Raw records
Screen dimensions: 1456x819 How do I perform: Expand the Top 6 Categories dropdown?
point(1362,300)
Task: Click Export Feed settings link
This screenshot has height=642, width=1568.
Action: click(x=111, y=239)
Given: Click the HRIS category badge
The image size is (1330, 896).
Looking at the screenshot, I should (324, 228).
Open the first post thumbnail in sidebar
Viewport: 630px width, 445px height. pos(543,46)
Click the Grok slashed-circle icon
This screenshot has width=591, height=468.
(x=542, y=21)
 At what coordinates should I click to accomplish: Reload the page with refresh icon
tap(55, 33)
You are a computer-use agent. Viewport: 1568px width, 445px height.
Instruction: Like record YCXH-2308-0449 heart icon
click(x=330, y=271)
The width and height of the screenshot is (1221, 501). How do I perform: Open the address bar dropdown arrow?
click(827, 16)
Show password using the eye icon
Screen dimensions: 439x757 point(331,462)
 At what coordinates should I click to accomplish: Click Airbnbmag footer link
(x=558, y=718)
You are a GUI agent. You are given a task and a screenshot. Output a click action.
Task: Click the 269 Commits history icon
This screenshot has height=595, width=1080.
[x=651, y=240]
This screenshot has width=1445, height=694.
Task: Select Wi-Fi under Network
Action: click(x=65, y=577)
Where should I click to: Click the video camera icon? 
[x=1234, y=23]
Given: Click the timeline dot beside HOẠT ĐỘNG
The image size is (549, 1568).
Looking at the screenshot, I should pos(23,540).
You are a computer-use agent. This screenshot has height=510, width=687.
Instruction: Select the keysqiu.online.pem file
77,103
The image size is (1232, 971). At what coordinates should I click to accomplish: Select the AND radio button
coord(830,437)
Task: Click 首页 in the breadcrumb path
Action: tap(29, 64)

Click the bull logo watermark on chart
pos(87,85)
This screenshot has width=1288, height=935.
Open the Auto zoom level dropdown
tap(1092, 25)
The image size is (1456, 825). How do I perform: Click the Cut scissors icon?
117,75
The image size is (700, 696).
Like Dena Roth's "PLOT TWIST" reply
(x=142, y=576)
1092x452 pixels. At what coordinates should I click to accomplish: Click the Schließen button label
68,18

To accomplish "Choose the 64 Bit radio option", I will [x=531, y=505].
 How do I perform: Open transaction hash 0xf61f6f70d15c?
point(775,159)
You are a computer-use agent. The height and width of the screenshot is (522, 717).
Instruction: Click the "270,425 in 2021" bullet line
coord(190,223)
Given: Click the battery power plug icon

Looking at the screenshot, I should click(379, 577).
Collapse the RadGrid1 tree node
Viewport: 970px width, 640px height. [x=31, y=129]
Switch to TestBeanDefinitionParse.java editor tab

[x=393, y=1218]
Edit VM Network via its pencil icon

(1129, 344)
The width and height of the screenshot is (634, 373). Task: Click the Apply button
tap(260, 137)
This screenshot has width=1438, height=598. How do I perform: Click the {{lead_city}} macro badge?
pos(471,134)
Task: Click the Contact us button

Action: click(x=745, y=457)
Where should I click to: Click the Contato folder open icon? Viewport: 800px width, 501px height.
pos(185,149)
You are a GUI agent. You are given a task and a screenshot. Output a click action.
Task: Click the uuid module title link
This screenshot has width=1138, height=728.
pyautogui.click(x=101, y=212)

_Required task_
Rewrite the material above with "dropdown" replaced by "drop-down" everywhere it appears, leaving everything else unchanged.

_Output of the task_
Screen dimensions: 1456x819 How do I perform: Expand the Top 6 Categories drop-down?
point(1362,300)
Task: Click Export Feed settings link
This screenshot has height=642, width=1568.
Action: click(x=111, y=239)
Given: Click the HRIS category badge
The image size is (1330, 896).
Looking at the screenshot, I should (324, 228).
Open the first post thumbnail in sidebar
Viewport: 630px width, 445px height. pos(543,46)
Click the Grok slashed-circle icon
This screenshot has width=591, height=468.
(x=542, y=21)
 At what coordinates should I click to accomplish: Reload the page with refresh icon
tap(55, 33)
You are a computer-use agent. Viewport: 1568px width, 445px height.
Instruction: Like record YCXH-2308-0449 heart icon
click(x=330, y=271)
The width and height of the screenshot is (1221, 501). How do I perform: Open the address bar drop-down arrow?
click(827, 16)
Show password using the eye icon
Screen dimensions: 439x757 point(331,462)
 At what coordinates should I click to accomplish: Click Airbnbmag footer link
(x=558, y=718)
You are a GUI agent. You are given a task and a screenshot. Output a click action.
Task: Click the 269 Commits history icon
This screenshot has height=595, width=1080.
[x=651, y=240]
This screenshot has width=1445, height=694.
Task: Select Wi-Fi under Network
Action: click(x=65, y=577)
Where should I click to: Click the video camera icon? 
[x=1234, y=23]
Given: Click the timeline dot beside HOẠT ĐỘNG
The image size is (549, 1568).
Looking at the screenshot, I should pos(23,540).
You are a computer-use agent. This screenshot has height=510, width=687.
Instruction: Select the keysqiu.online.pem file
77,103
The image size is (1232, 971). At what coordinates should I click to accomplish: Select the AND radio button
coord(830,437)
Task: Click 首页 in the breadcrumb path
Action: tap(29, 64)

Click the bull logo watermark on chart
pos(87,85)
This screenshot has width=1288, height=935.
Open the Auto zoom level drop-down
tap(1092, 25)
The image size is (1456, 825). How do I perform: Click the Cut scissors icon?
117,75
The image size is (700, 696).
Like Dena Roth's "PLOT TWIST" reply
(x=142, y=576)
1092x452 pixels. At what coordinates should I click to accomplish: Click the Schließen button label
68,18

To accomplish "Choose the 64 Bit radio option", I will [x=531, y=505].
 How do I perform: Open transaction hash 0xf61f6f70d15c?
point(775,159)
You are a computer-use agent. The height and width of the screenshot is (522, 717).
Instruction: Click the "270,425 in 2021" bullet line
coord(190,223)
Given: Click the battery power plug icon

Looking at the screenshot, I should click(379, 577).
Collapse the RadGrid1 tree node
Viewport: 970px width, 640px height. [x=31, y=129]
Switch to TestBeanDefinitionParse.java editor tab

[x=393, y=1218]
Edit VM Network via its pencil icon

(1129, 344)
The width and height of the screenshot is (634, 373). Task: Click the Apply button
tap(260, 137)
This screenshot has width=1438, height=598. How do I perform: Click the {{lead_city}} macro badge?
pos(471,134)
Task: Click the Contact us button

Action: click(x=745, y=457)
Where should I click to: Click the Contato folder open icon? Viewport: 800px width, 501px height.
pos(185,149)
You are a GUI agent. You are given a task and a screenshot. Output a click action.
Task: Click the uuid module title link
This screenshot has width=1138, height=728.
pyautogui.click(x=101, y=212)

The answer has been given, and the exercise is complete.